Du 29 juillet au 16 septembre 2017




vendredi 18 août 2017

Jean Antoine Hierro, "Always the sun"

Galerie 4-Auction, rue du Congrès, Nice




Par la multiplicité des approches que l'art suppose, il faut renoncer à toute définition de ce mot qui, au cours de l'histoire, n'a cessé de se modifier. Au mieux peut-on observer ces variations par des rapports au sens, à l'esthétique, à l’environnement, à l'autobiographie ou à toute autre concept si, dans sa liberté, l'artiste décide de son choix et parvient, dans son oeuvre, à le revendiquer. Avant de s'imposer dans une histoire de l'art, la création relève de l'arbitraire. La volonté de produire, l'acharnement à réaliser un projet à travers un véritable savoir- faire demeurent une clé essentielle pour la réalisation d'une œuvre.

Le travail de Hierro s'impose d'emblée par cette liberté créatrice qui ne s’embarrasse ni des références picturales, ni des modes, ni des traditions. Ici l'artiste se saisit de tout ce qui est mémoire, rythme, signe et couleur, pour capter le regard par le biais d'une composition symphonique que rien ne rebute : Si le monde est chaos, si les signes se télescopent, si le réel aveugle au point d'être illisible, autant décrire cette force jubilatoire, en ausculter les rythmes et les jeter sur la toile dans une véhémence maîtrisée. C'est dans cet équilibre précaire, qu'entre abstraction et figuration, une forme de récit affleure la peinture. L'homme et le monde, saisis au présent, balbutient, à moins qu'ils ne crient, cette fascination pour l'art, cet inconnu que l'artiste ne cesse d'explorer dans sa liberté souveraine.

Michel Gathier


dimanche 16 juillet 2017

Jean Pierre Schneider, Didier Demozay, " A voix haute"

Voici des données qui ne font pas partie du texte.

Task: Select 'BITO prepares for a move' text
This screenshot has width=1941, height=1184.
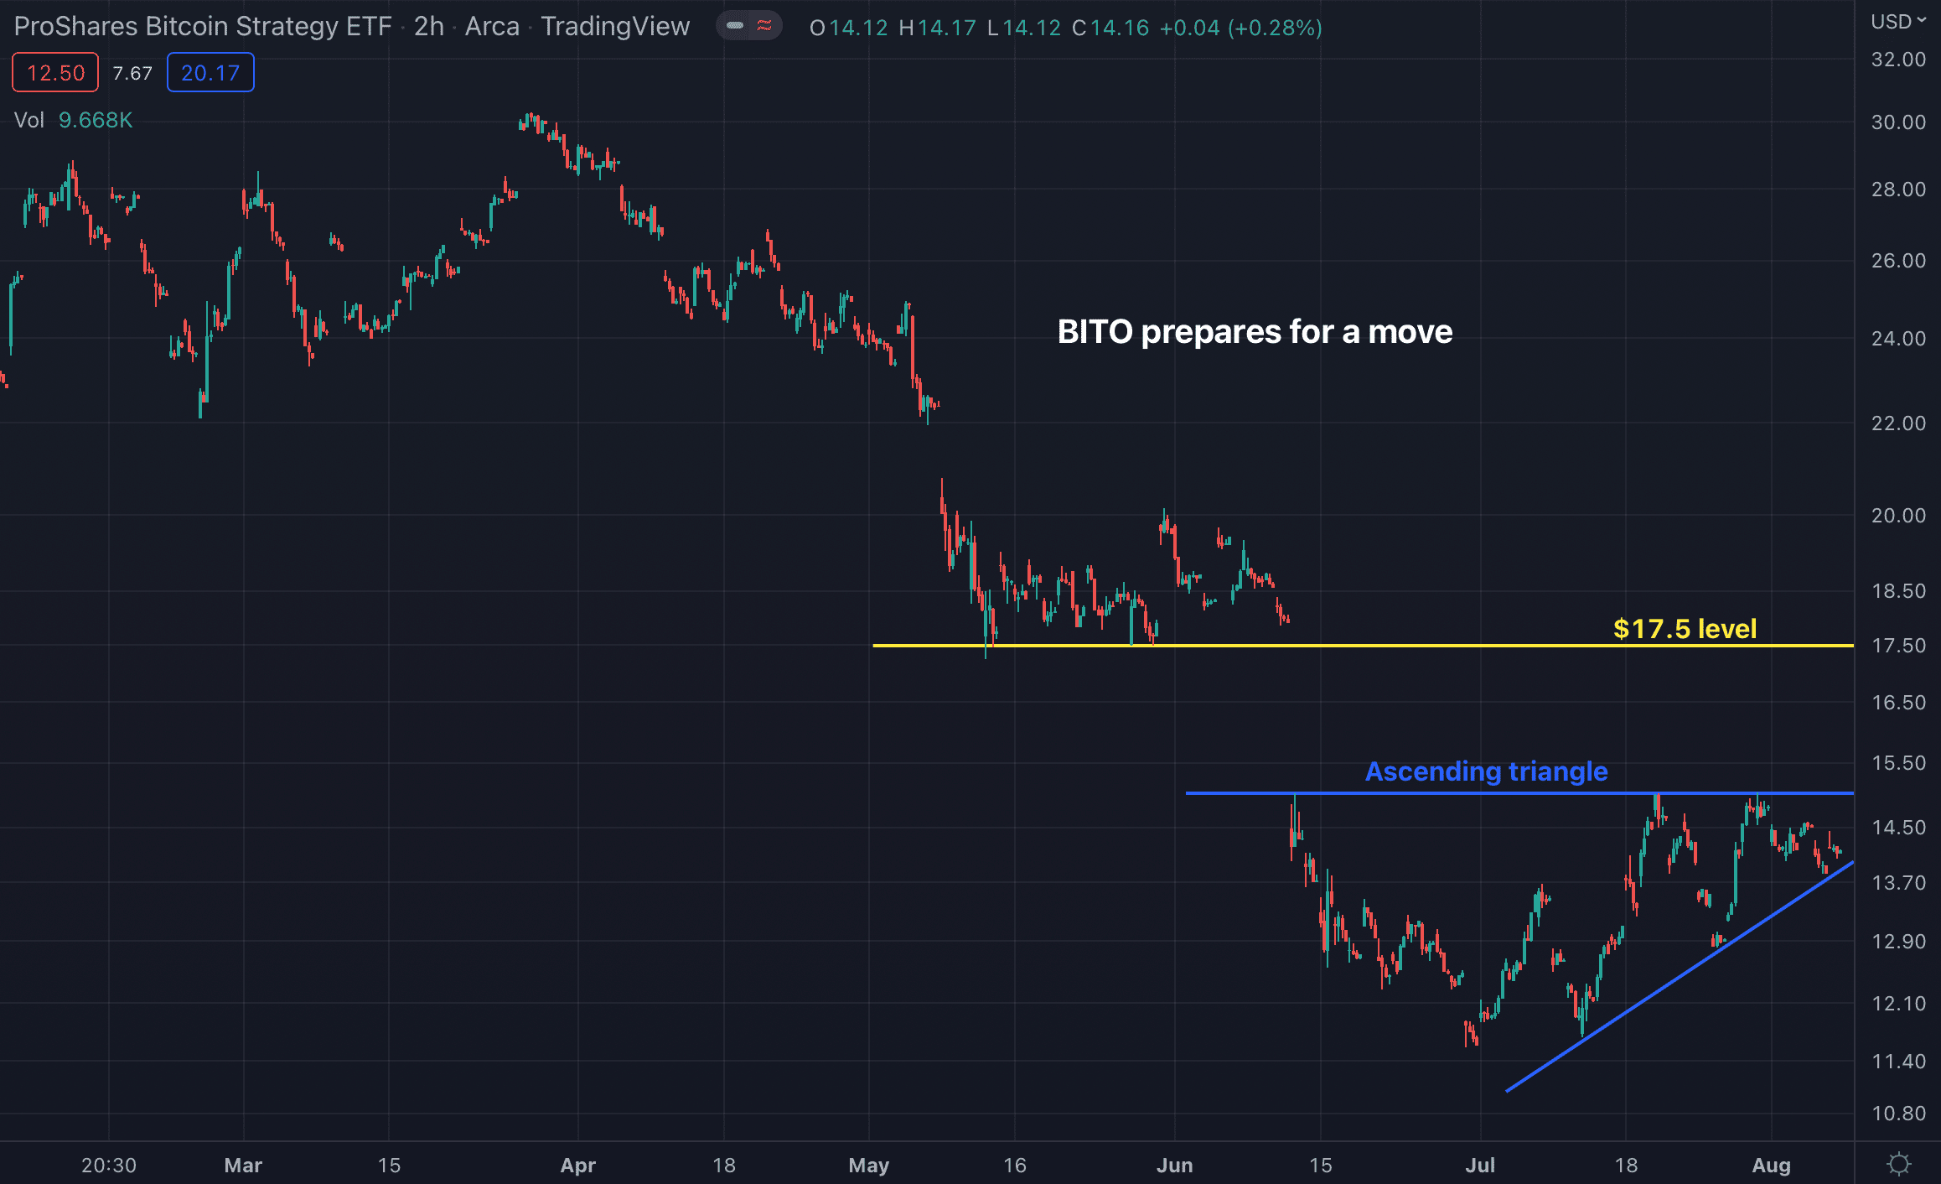Action: [x=1255, y=332]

                            Galerie Sabine Puget, Château Barras, Fox-Amphoux, Var


                           
     Très différentes dans leur projet, les peintures de Demozay et de Schneider traitent de la question de l'espace. Pour le premier il s'agit d'un espace purement pictural lié à la couleur, à sa qualité interne et à la manière dont elle agit en relation avec une autre. Elle se mesure, vigoureusement ou avec hésitation, dans l'ébauche d'un rectangle imparfait mais se refuse à dire autre chose qu'elle-même et de cet espace qu'elle suggère.

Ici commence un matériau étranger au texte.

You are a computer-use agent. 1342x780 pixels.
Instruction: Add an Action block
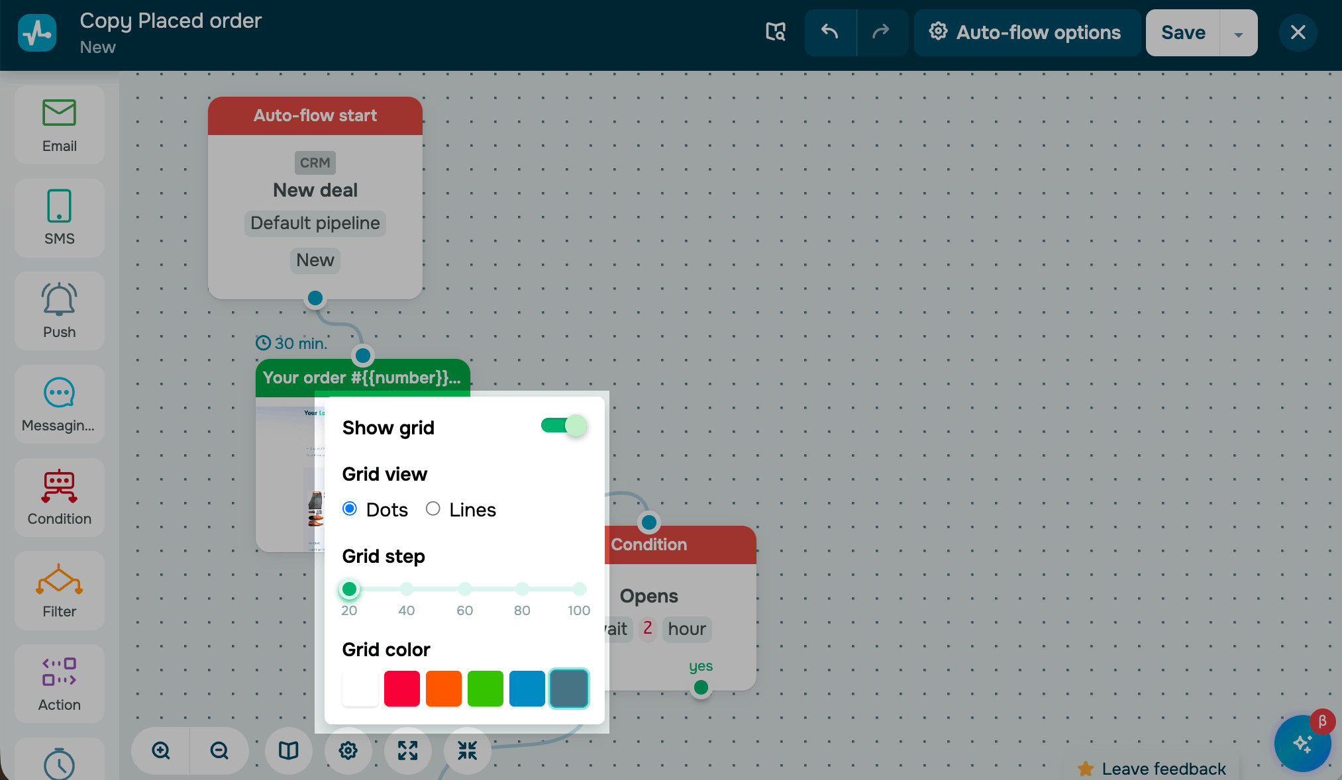pos(59,684)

Pour Jean-Pierre Schneider, les larges aplats de peinture prennent leur source dans une extériorité qui est celle des mots. Mais ceux-ci semblent saisis dans la gangue de la matière picturale et le peintre les révèle par incision, griffure, jusqu'à ce qu'ils émergent, balafrés et nus,  dans ce signifiant muet d'un langage sur le point de naître.
 D'où le trouble que cette peinture produit. L'espace joue d'une totale sérénité, la lumière diffuse une couleur majestueuse qui se module entre le mat et le brillant, et de larges surfaces lisses ou recouvertes de couches successives. Et soudain des explosions de matière, des balbutiements de signes perturbent cette ordonnance classique dans la pureté de la forme d'une colonne, d'un chapiteau ou d'une voûte.
 Ces citations architecturales relèvent alors d'une forme d'archéologie comme si la peinture était un écho, un révélateur qui énonçait un acte fondateur, avant les mots et les choses. Et que cette énonciation était surtout une annonciation quand elle parlait d'une naissance et d'un mystère, qu'elle était ce dépôt sémantique saisi dans une histoire originelle de matière en gestation pour l'aléatoire des formes et des couleurs dont l'artiste s'empare à l'intersection du hasard et de la nécessité. Et toujours, au-delà de la matière et du langage, l'horizon de la poésie, ce filament brûlant qui étincelle ici.







"Un été à Monaco, De l'impressionnisme à l'art moderne"

                 Moretti Fine Art, 27, avenue de la Costa, Monaco


                                     Edvard Munch "Blond and dark-haired nudes 1902-1903

                           Pour l'ouverture de sa galerie à Monaco, Moretti Fine Art présente un éventail très représentatif de quelques œuvres de l'impressionnisme avec Pissarro, Caillebotte, Boudin, Renoir... Un superbe Picasso exécuté en 1906 réalise une parfaite synthèse de sa période bleue et de sa période rose, un portrait de Matisse confirme sa perfection dans le dessin. Une nature morte de Juan Gris de 1916 illustre le Cubisme synthétique... Tout un ensemble d’œuvres qui font de ce lieu un petit musée qu'il faut visiter.
                           La pièce la plus émouvante reste peut-être ce tableau de Munch comme parfaite illustration de cet expressionnisme allemand dont il fut, quoique norvégien, le principal initiateur.
                           Oeuvres de Monet, Boudin, Sisley, Pissarro, Munch, Cézanne, Renoir, Léger, Braque, Picasso, Van Dongen, Degas, Gris, Matisse, Fontana.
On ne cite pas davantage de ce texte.